**What this task involves**
Give back every record exactly.

**Extracted entries**
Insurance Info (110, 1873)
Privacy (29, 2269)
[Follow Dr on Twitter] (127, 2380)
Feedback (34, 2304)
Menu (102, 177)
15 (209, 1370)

**Solution to this task**
Insurance Info (110, 1873)
Privacy (29, 2269)
[Follow Dr on Twitter] (127, 2380)
Feedback (34, 2304)
Menu (102, 177)
15 (209, 1370)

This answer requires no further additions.